Haider is quick to clarify that the study—slated for publication this winter—isn’t intended to harpoon trauma care providers as bigots. “I don’t think people are racist,” he says. “Doctors, by and large, get into medicine because they want to do something noble and help people.” More likely, he says the mechanism by which disparities emerge has to do with our capacity for empathy and the imperative to make snap judgments, honed during medical training.
“Do we treat people differently because we’re able to identify with one person better than another?” he muses. “If someone looks like your grandmother, are you more empathic? If you can’t relate to someone, do you give them less pain medicine?”
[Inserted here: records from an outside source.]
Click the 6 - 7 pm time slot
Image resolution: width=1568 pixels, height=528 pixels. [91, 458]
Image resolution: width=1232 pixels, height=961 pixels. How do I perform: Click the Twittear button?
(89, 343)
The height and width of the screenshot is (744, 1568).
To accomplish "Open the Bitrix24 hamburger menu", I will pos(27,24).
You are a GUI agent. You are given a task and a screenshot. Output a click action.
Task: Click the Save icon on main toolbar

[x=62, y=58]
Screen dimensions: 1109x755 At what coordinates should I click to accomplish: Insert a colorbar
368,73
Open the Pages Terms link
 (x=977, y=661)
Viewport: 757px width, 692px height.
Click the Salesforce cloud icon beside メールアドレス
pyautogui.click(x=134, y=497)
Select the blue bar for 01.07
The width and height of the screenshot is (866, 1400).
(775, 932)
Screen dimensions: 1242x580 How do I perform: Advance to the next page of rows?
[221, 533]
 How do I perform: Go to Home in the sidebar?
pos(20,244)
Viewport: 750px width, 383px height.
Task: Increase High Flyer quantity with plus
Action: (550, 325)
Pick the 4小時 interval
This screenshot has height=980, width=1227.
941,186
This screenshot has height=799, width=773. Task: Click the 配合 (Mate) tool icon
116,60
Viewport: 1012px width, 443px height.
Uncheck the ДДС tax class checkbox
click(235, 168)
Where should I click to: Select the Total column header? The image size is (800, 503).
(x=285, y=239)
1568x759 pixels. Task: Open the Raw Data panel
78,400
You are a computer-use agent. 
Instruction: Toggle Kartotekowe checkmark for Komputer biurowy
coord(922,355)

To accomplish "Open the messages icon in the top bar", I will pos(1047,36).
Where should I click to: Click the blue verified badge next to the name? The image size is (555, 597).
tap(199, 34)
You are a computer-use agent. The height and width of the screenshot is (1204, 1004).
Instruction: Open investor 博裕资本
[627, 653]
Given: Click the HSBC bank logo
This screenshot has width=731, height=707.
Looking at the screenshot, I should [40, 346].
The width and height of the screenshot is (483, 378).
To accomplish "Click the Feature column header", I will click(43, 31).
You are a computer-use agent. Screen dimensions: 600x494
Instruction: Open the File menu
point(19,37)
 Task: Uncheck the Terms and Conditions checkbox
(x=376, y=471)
It may sound naive, says Haider, but he’s confident such disparities can be eliminated from the practice of medicine in the United States. His latest study—conducted with Pronovost, Haut, Cooper, and Cornwell—lends credence to that goal. The scientists surveyed 200 first-year medical students at Hopkins, who were presented with eight patient vignettes—and concluded that the students’ unconscious race and social class preferences seem unrelated to their treatment responses. The study, published in September’s Journal of the American Medical Association, doesn’t explain the discepancy between the current generation of medical students and their mentors. Yet, says Haider, such findings bode well for the future of the medical profession.
“When you’ve lived in other countries, you get to see what you can do in America,” he says. “If anywhere we can achieve equality, it’s here.”